黑衣人一甩袖子,狠狠瞪了黑衣人一眼,转身从窗户上离开。
“笙儿。”陈泽轩连忙扶起林笙,心疼的看着黑衣人留在她脖子上那鲜明的五指印子,心疼道:“疼不疼?”
林笙就着陈泽轩的手站起来,摇了摇头,垂下眼睛,自责道:“哥哥,对不起,连累你了。”
陈泽轩看着林笙,眸底划过一抹挣扎,最终还是将她揽进了怀里,重重叹了口气:“傻瓜。”
不知道为什么,这两个字,让林笙的眼睛发酸。
她环住陈泽轩的腰,将脸埋进他的怀里,闷声道:“哥哥,我真是废物。”
“武功不好,谋略也不行,一点用处都没有。”
听出林笙声音里带着哭音,陈泽轩的心更疼了。
他沉默了半晌,轻声道:“不是笙儿没用,是哥哥没用。”
“但凡哥哥有丁点办法,也不会将你拉入这个泥潭里。”
“不,不怪哥哥,都是我,是我不好!”陈泽轩的话,让林笙心里的愧疚更深了。
她拼命摇头,眼睛里的泪总算是忍不住,滚滚掉落。
陈泽轩抬手擦干林笙的眼泪,神色复杂道:“笙儿,你不要这么想。”
“真的不怪你,是师父太过小心翼翼了。”
“你也累了一天了,早些歇着吧。”理了理林笙的头发,陈泽轩也从窗口消失。
林笙怔怔的看着窗户被关上,好一会才晃过神来。
摸着脖子,她上了床榻。
睁着眼睛看着头顶上的床帐,她回想着今晚发生的事情,这才想起来,她竟忘记了告诉黑衣人亓灏患了眼疾的事情。
辗转反侧,到了后半夜才睡着。
白玉楼里,陈泽轩跪在黑衣人面前,迎着他吃人的眼光,一字一句道:“师父,徒儿恳求您,将她踢出这个计划。”
“呵,将她踢出去?”黑衣人冷笑一声,倾着身子,靠近陈泽轩,幽幽道:“你可知道,师父为了这个计划,付出了多少心血?”
“先不说师父我,只说她!这两年来,她吃了那么多的苦,不就是为了报仇雪恨?”
“你让她现在退出计划,觉得她会甘心吗?”
一把捏起陈泽轩的下巴,黑衣人眯着眼睛道:“师父知道你心疼她,但是你也要知道,她已经没法回头了!”
陈泽轩苦笑一声,半晌才道:“徒儿知道了。”
不管是威胁,还是规劝,总之同样的话,黑衣人已经不知道对陈泽轩说了多少次了,奈何陈泽轩总是“冥顽不灵”。
若不是看在林笙是凤凰之女的身份上,黑衣人恐怕也就跟老皇帝一样,将她当成蛊惑人心的红颜祸水给杀了。

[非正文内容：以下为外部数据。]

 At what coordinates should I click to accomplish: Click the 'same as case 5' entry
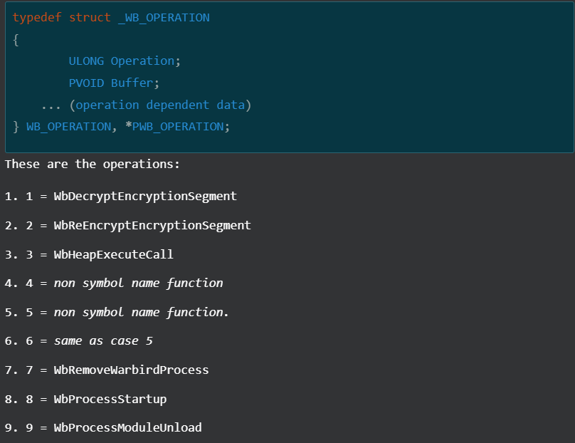pos(103,341)
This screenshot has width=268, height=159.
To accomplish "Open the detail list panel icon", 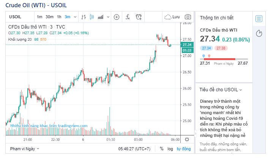I will [259, 19].
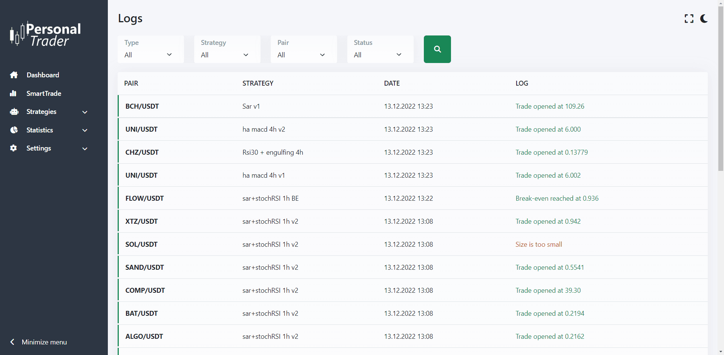Open the Strategy filter dropdown
Screen dimensions: 724x355
click(227, 49)
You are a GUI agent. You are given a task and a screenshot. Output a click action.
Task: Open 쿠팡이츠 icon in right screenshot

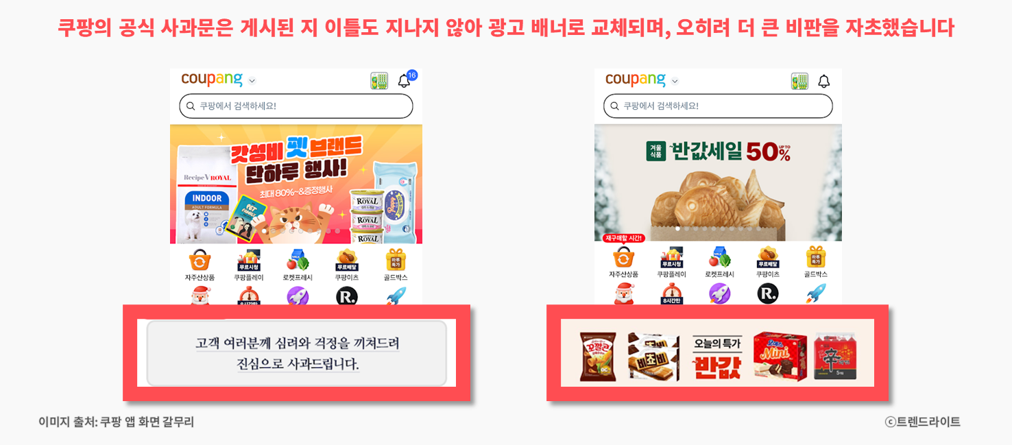[x=768, y=263]
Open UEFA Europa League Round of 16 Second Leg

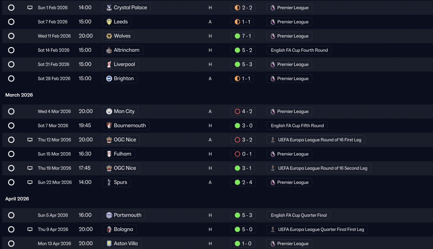[319, 168]
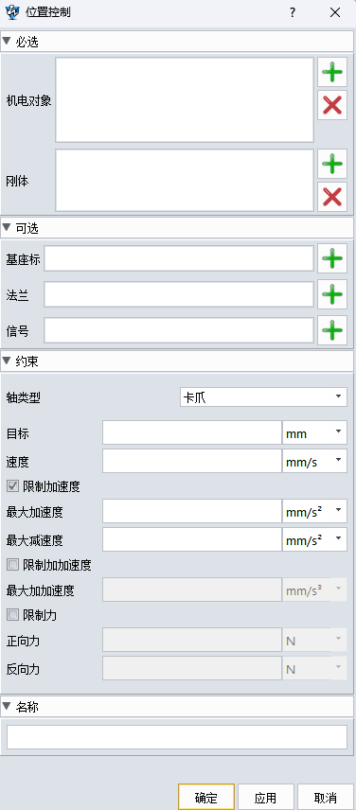Delete rigid body entry with red X
Screen dimensions: 356x810
331,197
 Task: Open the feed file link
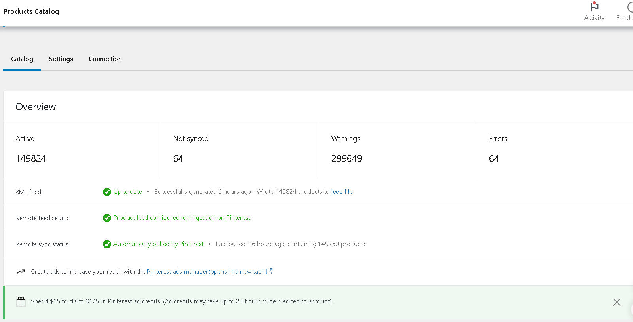tap(342, 192)
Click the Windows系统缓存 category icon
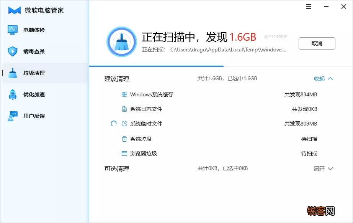Viewport: 353px width, 223px height. 124,94
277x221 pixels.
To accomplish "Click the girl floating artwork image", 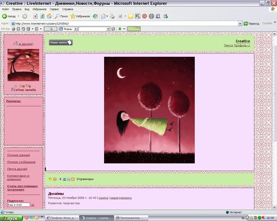I will [x=149, y=110].
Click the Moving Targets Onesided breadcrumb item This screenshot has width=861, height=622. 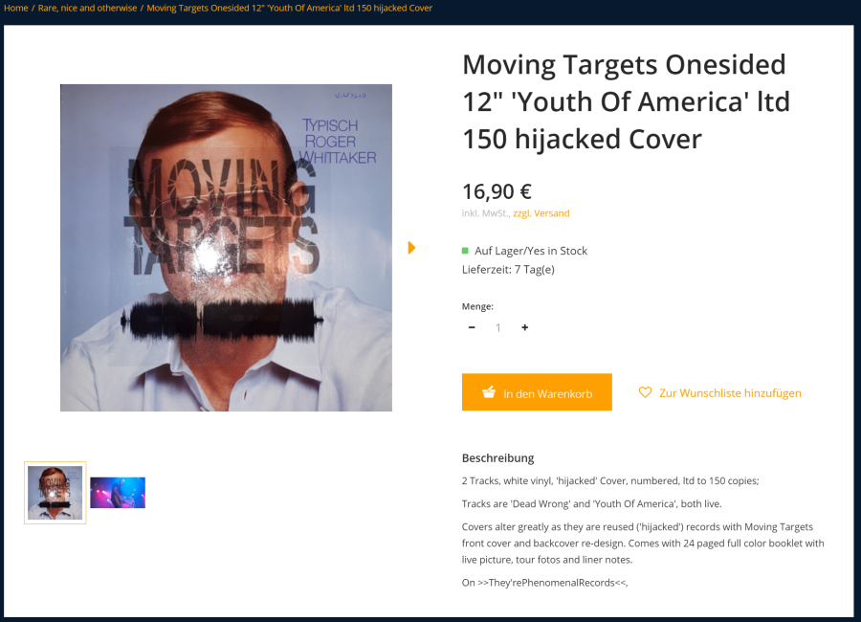(x=289, y=9)
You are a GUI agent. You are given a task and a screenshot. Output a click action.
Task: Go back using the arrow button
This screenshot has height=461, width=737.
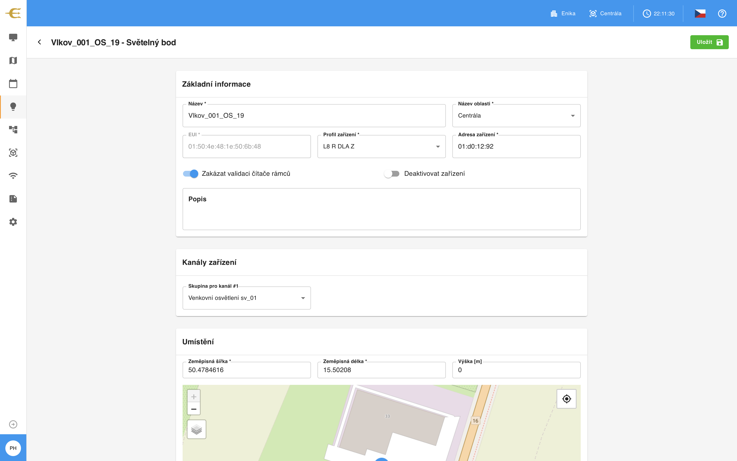click(x=39, y=42)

脑海中闪过一个念头,他露出一个意味深长的笑容:“轩,师父不允许任何人破坏我的计划。”
“你不可以,她更是不可以。”
站起身,他离开了房间。
陈泽轩跪在原地,眼前浮现出黑衣人掐着林笙脖子的画面,痛苦的闭上了眼睛。
第二日早上的时候,杜江将查到的有限消息递给了亓灏:“王爷,这是林姑娘最近的信息。”
一张薄薄的纸上,仅仅几行字而已,这让亓灏眉头紧锁起来:“就这些?”
“是,林姑娘回京之前一直都在悠悠谷,从未离开过。”杜江点点头,回答道:“就连逍遥子,也没出过谷。”
其实,不是逍遥子没出过谷,而是自打真正的林笙死后,逍遥子无法接受爱徒死去的事实,所以他不愿意再在共同生活了十几年的地方待下去了,于是神不知鬼不觉的离开了悠悠谷,云游四海去了。
亓灏听罢,沉思片刻,又问道:“她身边那些人呢?”
“这个……极有可能是哪个神秘组织。”杜江没查出来,讪讪道。
“也就是说,查了一晚上,什么有效的消息都没查出来?”亓灏不悦的看着杜江,语气有些不满。
杜江拱手,小声道:“王爷,生气伤身。”
“您的眼睛今个看起来比昨晚还要严重,属下去太医院将魏太医请来吧?”
亓灏将怒火咽下,坐下冷色道:“魏廖医不了本王的心病,找他又有什么用!”
“王爷。”这时候,秦峰从外面进来了,禀告道:“听说太后早上醒来后,派人将林姑娘宣进了宫。”
“哦?你可知所为何事?”亓灏意外的看着秦峰,问道。
秦峰摇头,如实道:“不知道。”
亓灏想了想,站起来,“本王进宫一趟。”
“王爷,您的眼睛都快红成兔子眼了,属下劝您还是别出门了。”秦峰这两年的性子倒是没大改变多少,还是大着胆子道。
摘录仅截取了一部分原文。